## Texto selecionado
Era tanta aspiração que me perdia. E no fim me atrapalhei nas minhas escolhas.

 

Eis que, casualmente, ouvi no rádio que estavam recrutando moças para serem Misses.

 

Isso mesmo: Miss. Nem sabia que podia se candidatar pra isso.

 

Achei que somente moças escolhidas a dedo, por governantes da cidade, podiam representar a cidade

 

Anotei o endereço, tomei um banho demorado, escovei os cabelos.

 

Naquela época não tinha essa de ser loira com luzes, reflexos.

 

O único recurso para quem não nasceu loira e queria se tornar, era “oxigenar” os cabelos.

 

Mas daí ficava aquele cabelo sem vida, meio amarelo esbranquiçado.

 

Então ser naturalmente loira era algo que chamava a atenção.  E era alta e magra.

 

O problema é que eu tinha os seios grandes. Grandes mesmo.

 

Na época o bonito era ser “tábua”. Ter bem pouquinho. Mas, fazer o quê. Tentava  “achatar”, usava soutien apertado. Disfarçava um pouco.

 

Então coloquei salto, uma roupa elegante, maquiagem leve e fui para o endereço indicado.

 

Falei para a secretária, meio sem jeito, que tinha vindo para me candidatar a miss.

 

Ela me olhou de cima a baixo e encaminhou para o diretor:

 

- Sr Danilo D’Ávila, um empresário na área de eventos e concursos de beleza.

 

Não demorou nem 3 minutos de conversa e eu saí como candidata a miss de uma cidade do Paraná, que por razões que desconheço, não tinha escolhido sua candidata em tempo.

Assinei uns papéis e tudo certo!

 

Saí de lá radiante. Mas meio envergonhada.

 

Como iria falar para as pessoas que tinha me oferecido pra ser miss?

 

Não fazia sentido. Resolvi não contar pra quase ninguém. Nem pra família.

 

Aos poucos que comentei ao longo dos dias, disse algo meio vago.

 

Tipo: - Me chamaram pra ser miss.

- Quem chamou?

- Onde que te encontraram?

 

Tratava logo de desviar a conversa e mudava de assunto

 

Falar que eu tinha ido com as minhas próprias pernas em um escritório me candidatar. Nem pensar. 

 

O concurso seria em poucos dias e a primeira etapa seria em Paranaguá.

 

Resolvi ligar para o prefeito da cidade que iria representar e perguntar se ele poderia pagar o aluguel de um vestido de gala para o desfile.

## Instrução escrita
Traduza para o inglês a frase "Anotei o endereço, tomei um banho demorado, escovei os cabelos.", que consta do texto selecionado. Os registros não guardam relação com o texto selecionado.

## Registros
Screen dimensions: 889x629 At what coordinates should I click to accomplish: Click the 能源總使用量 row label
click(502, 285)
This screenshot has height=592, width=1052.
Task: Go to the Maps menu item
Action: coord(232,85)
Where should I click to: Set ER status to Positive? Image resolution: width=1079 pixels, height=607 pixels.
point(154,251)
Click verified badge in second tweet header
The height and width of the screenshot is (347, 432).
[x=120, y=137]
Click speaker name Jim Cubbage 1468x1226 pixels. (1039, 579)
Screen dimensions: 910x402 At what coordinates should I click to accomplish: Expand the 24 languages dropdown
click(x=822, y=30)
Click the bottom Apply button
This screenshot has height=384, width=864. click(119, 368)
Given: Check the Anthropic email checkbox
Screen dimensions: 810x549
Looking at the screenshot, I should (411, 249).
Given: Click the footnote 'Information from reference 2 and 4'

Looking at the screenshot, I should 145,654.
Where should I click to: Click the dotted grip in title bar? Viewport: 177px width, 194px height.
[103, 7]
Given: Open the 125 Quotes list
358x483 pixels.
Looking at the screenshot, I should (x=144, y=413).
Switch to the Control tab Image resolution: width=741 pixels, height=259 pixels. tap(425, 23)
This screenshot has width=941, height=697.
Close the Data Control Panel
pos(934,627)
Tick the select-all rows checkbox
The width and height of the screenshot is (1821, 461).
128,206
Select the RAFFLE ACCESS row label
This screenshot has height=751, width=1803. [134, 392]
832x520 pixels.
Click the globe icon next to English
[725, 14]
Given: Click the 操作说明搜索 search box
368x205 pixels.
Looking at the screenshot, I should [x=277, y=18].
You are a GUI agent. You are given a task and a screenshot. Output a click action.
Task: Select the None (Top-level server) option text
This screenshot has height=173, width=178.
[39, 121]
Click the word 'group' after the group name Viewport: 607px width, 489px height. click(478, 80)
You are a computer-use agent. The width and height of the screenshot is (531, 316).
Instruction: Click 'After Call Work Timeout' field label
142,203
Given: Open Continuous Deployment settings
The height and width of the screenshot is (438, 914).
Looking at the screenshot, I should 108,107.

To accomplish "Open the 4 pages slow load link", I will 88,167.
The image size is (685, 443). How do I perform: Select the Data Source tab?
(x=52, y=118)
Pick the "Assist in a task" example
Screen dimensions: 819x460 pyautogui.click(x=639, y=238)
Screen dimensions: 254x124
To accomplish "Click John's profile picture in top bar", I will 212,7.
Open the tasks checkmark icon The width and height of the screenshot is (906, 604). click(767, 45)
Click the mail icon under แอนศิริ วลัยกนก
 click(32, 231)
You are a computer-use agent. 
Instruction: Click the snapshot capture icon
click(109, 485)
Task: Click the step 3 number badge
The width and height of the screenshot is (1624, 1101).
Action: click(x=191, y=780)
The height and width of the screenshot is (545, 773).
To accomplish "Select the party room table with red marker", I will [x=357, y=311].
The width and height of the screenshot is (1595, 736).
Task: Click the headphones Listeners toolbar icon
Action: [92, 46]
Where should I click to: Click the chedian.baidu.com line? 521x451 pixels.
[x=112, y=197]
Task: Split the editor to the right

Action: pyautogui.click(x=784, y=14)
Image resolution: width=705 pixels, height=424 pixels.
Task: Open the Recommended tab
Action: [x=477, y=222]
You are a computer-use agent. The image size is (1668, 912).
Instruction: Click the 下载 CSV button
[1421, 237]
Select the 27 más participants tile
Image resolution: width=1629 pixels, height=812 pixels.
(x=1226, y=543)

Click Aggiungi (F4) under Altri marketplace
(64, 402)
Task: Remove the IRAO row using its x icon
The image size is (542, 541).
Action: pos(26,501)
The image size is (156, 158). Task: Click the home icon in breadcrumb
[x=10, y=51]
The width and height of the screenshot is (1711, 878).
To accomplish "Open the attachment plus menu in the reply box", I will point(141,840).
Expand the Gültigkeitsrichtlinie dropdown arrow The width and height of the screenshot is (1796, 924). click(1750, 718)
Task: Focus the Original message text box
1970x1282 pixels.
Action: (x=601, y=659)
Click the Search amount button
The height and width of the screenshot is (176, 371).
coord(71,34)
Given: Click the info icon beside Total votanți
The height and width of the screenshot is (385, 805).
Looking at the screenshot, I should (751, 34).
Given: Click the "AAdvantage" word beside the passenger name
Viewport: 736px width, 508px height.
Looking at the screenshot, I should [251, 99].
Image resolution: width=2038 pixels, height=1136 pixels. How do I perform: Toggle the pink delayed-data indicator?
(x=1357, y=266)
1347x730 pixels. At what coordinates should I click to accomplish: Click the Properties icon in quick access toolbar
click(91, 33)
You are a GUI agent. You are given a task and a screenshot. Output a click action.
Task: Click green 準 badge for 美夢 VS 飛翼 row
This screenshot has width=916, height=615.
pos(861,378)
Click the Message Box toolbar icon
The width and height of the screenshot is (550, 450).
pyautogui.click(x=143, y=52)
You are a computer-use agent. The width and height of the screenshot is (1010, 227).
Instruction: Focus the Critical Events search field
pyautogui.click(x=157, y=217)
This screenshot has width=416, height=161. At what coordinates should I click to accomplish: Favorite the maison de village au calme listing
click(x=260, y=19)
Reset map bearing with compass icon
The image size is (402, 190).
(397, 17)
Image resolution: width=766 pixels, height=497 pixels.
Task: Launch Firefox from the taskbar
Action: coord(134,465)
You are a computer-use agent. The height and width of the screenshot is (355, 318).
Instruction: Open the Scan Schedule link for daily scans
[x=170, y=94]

## Resposta escrita
I wrote down the address, took a long bath, and brushed my hair.